One reason we store a type in a definition node is because most
definitions are made by lifting, and thus have a specific type needed
before creating the right-hand-side of the definition. If we didn't
store the type in that case, we would need to search for variable
use-sites when computing a type later. Also, for variables that can
be mutated (or that hold containers), it can be important to have the
precise type for creating assignment nodes. Eg. in the face of
subtyping, assignment needs to have an invariant type relationship.
And it's just easier to go about that stuff if the exact type is
always explicitly stored rather than needing to compute it. If we
didn't store the type, it could remain only partially constrained for
a long time, and potentially be used for mutation in multiple places,
and basically it would just make the type analysis a lot more
complicated. Another reason is for the RACR cache. Computing a
definition's type would require looking at its references, which would
make the dependency graph on the type attribute a lot more connected
and tangled, meaning the caches would be flushed a lot more frequently
and require more recomputation.
Generally, when you are making your own node types, you need to store
type information only when you make a type decision that's not fully
determined by the node's parent and child types. Eg. there may be
cases where legally you can have either of type A or B, but you need
or want to make a decision that requires some data beyond what the
children have or before generating children. I think this came up in
a fuzzer that had type annotations in the printer (or maybe it was
that there were two different functions/operations but we encoded them
as one node where the printing just depended on the type... It's in
the WASM fuzzer, which I haven't had as much part in so I don't
remember the details), but where some types at print time were still
not constrained to a single printable type. We had to choose one to
print, and then make that choice consistent. But I think at that
point it wasn't actually necessary to store the choice in the node,
because printing is the last thing that's ever done to the AST and
there just wasn't another opportunity to make another choice. But if
you do need to make a choice about types that won't be consistently
computed in the future by the normal type checking apparatus, then you
need to store the type choice and unify with it. I think it shouldn't
be necessary. None of my fuzzers store type fields in anything but
name binding nodes.
>>The key to using Definitions in a statement language is basically a
>> >`Block`-like statement that can have a series of statements that
>> >include definitions needs to have a list of definitions and a list of
>> >statements separately. This is a bit of a limitation, since many
>> >languages can interleave definitions and statements, and Xsmith
>> >basically can't. At any rate, the `Block` node from canned-components
>> >does this.
>Ah, I see. Perhaps one can hack by adding another subtype of Block node
>that, when rendering, will splice its body out. That would give an
>appearance of interleaving statements and declarations, though I think
>there could be a problem with variable scope -- if there's a variable
>shadowing in a block, splicing the body out could create a redefinition,
>which might be invalid in some languages.
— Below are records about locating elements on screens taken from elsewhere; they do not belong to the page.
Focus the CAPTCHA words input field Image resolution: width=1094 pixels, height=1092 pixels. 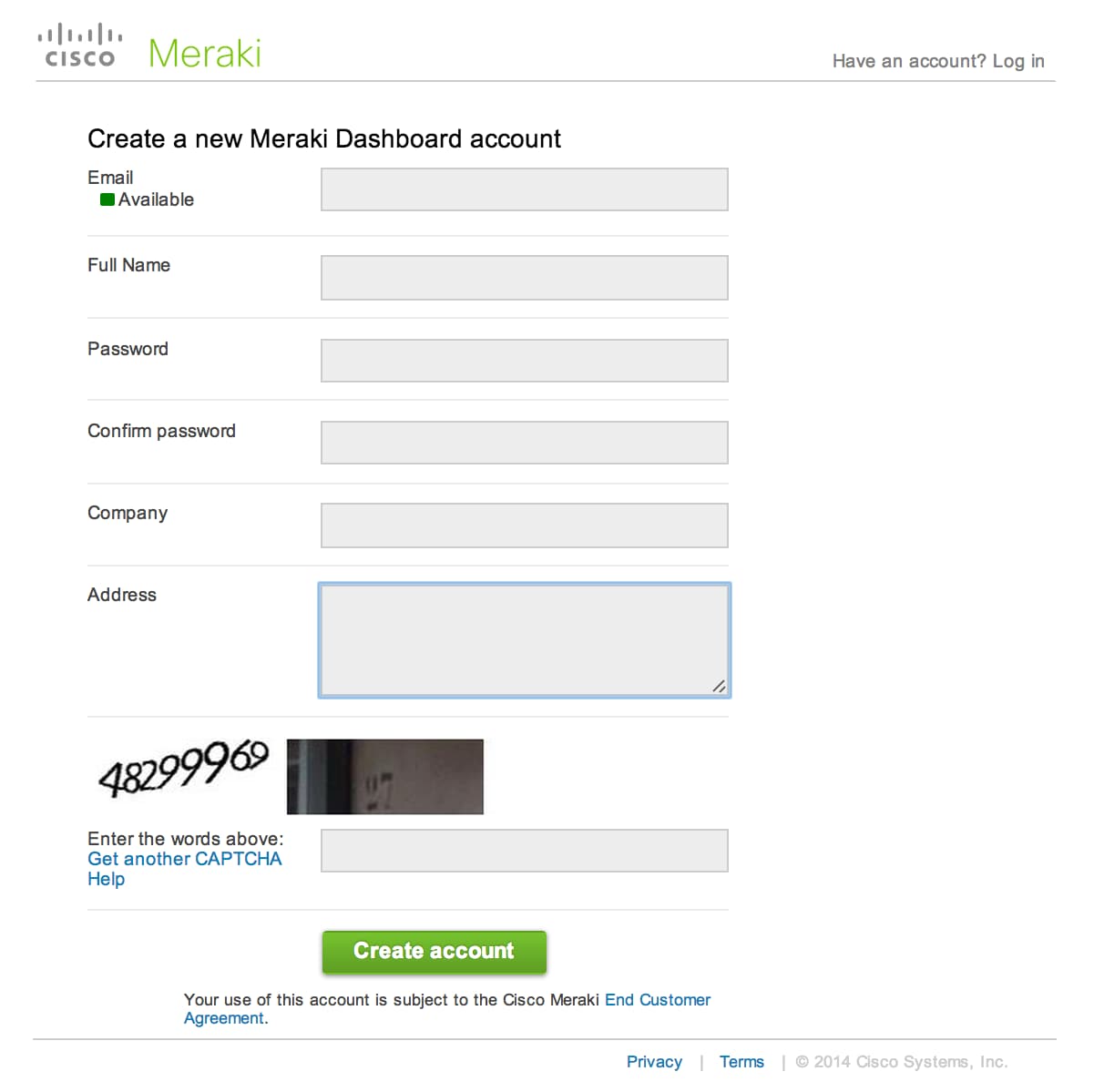525,851
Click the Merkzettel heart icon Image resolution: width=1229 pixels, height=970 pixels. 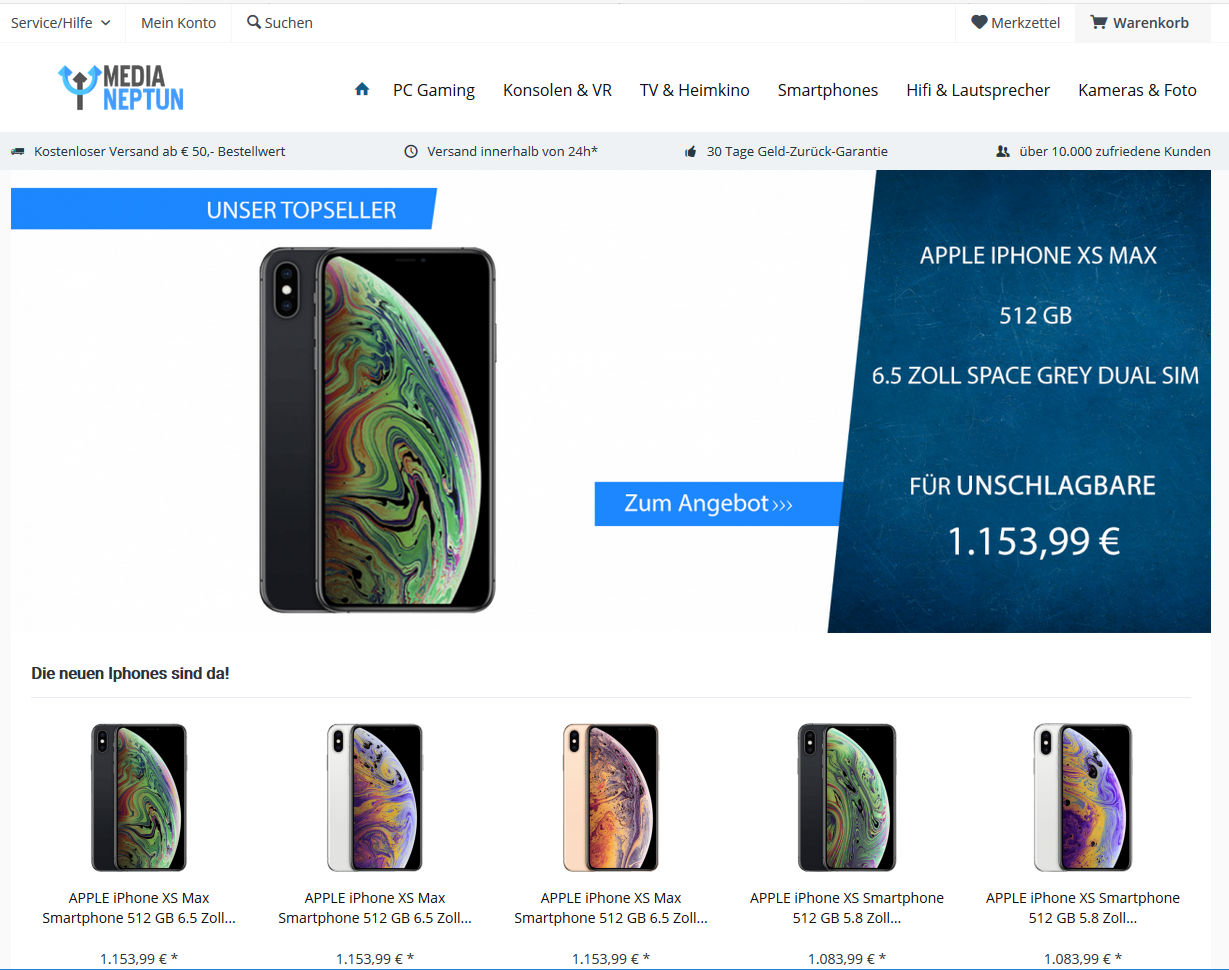tap(979, 22)
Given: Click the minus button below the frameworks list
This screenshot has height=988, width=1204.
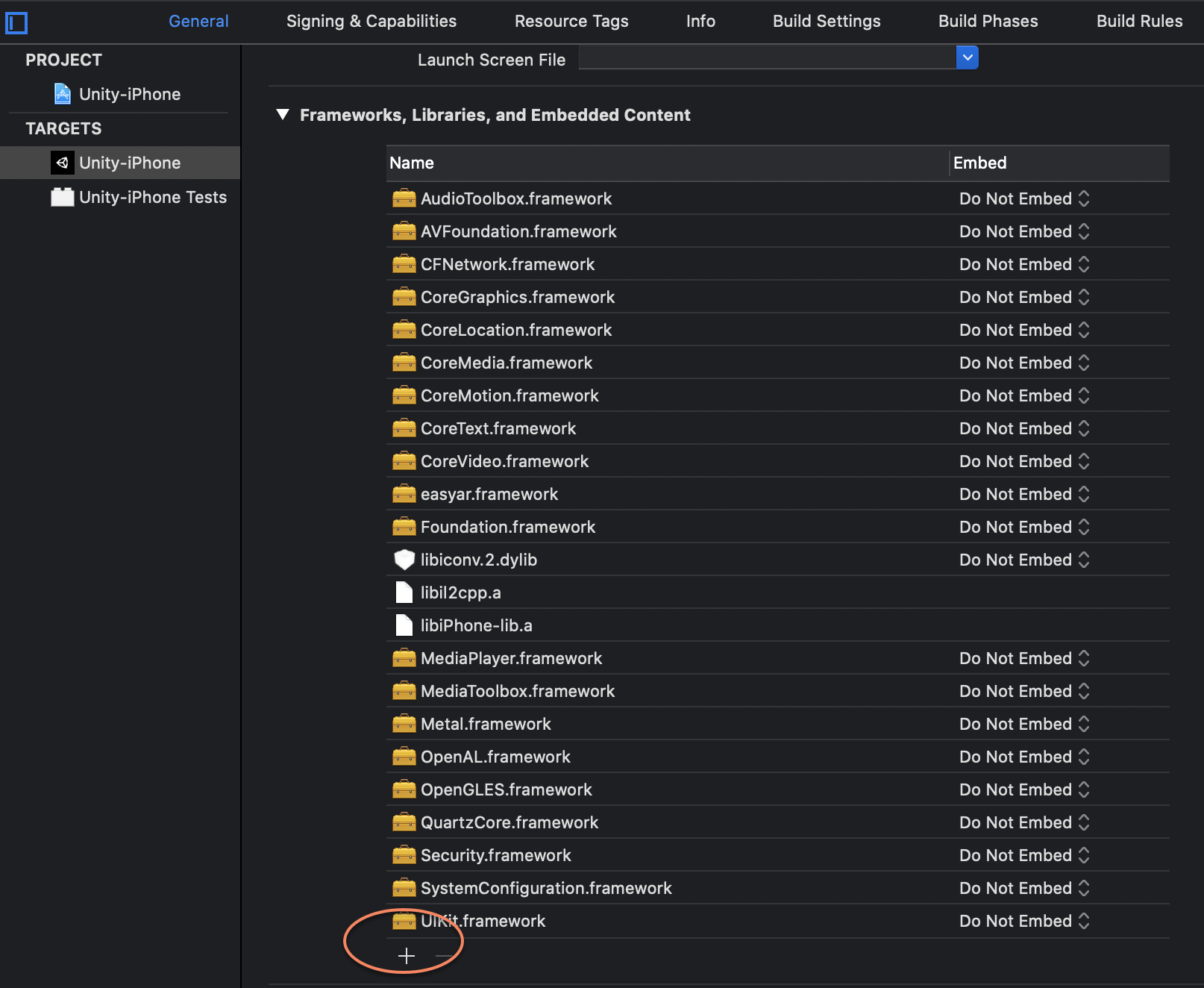Looking at the screenshot, I should coord(444,956).
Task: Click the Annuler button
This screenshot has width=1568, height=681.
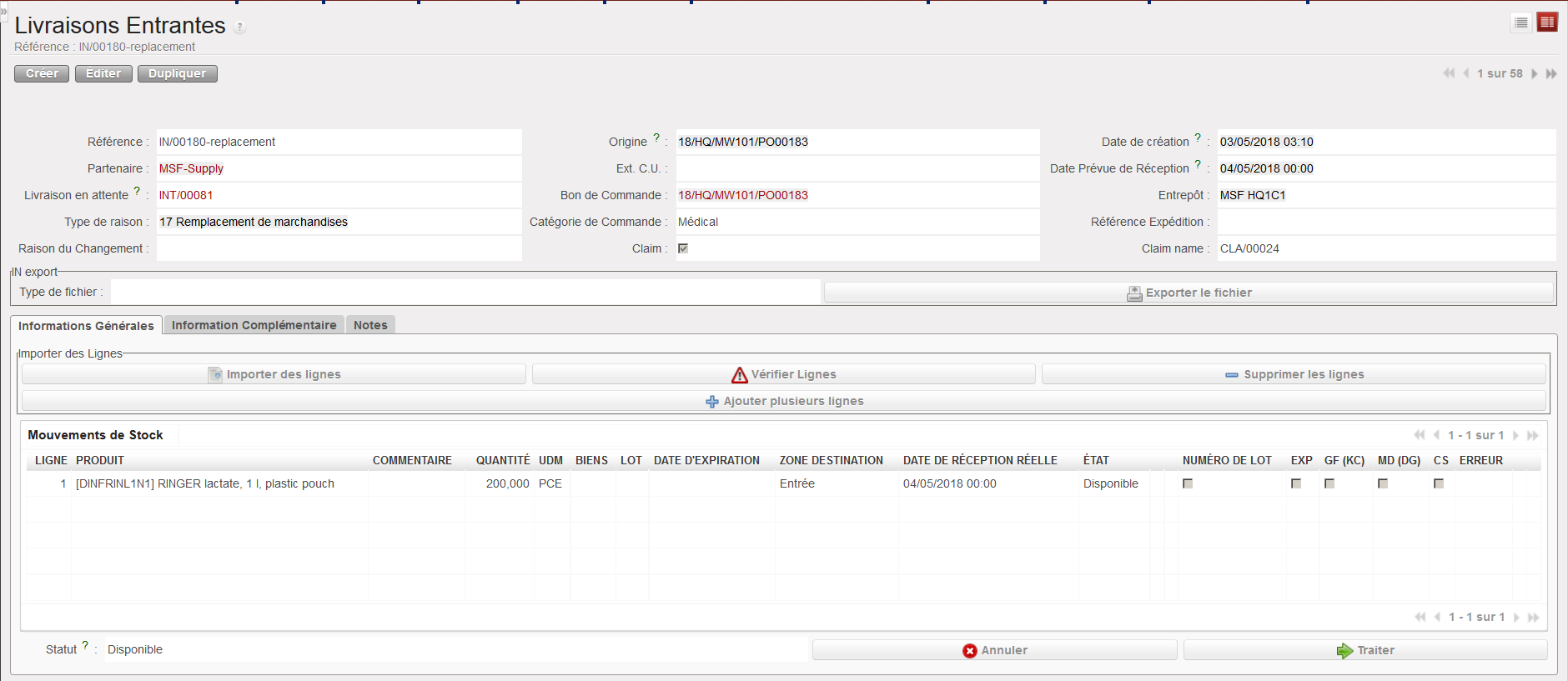Action: pos(994,650)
Yes, exactly. That said, in practice xsmith just chooses a fresh name
for every variable, so unless/until we change that to actually produce
duplicate variable names, it will never be an issue.
>>I hope you find Xsmith useful! What are you intending to fuzz? I'm
>> >also happy to look at any code you have on Github or such for some
>> >debugging help.
>We are fuzzing Dafny <https://github.com/dafny-lang/dafny> compilers.
Cool! Let me know if you put your fuzzer on github or something.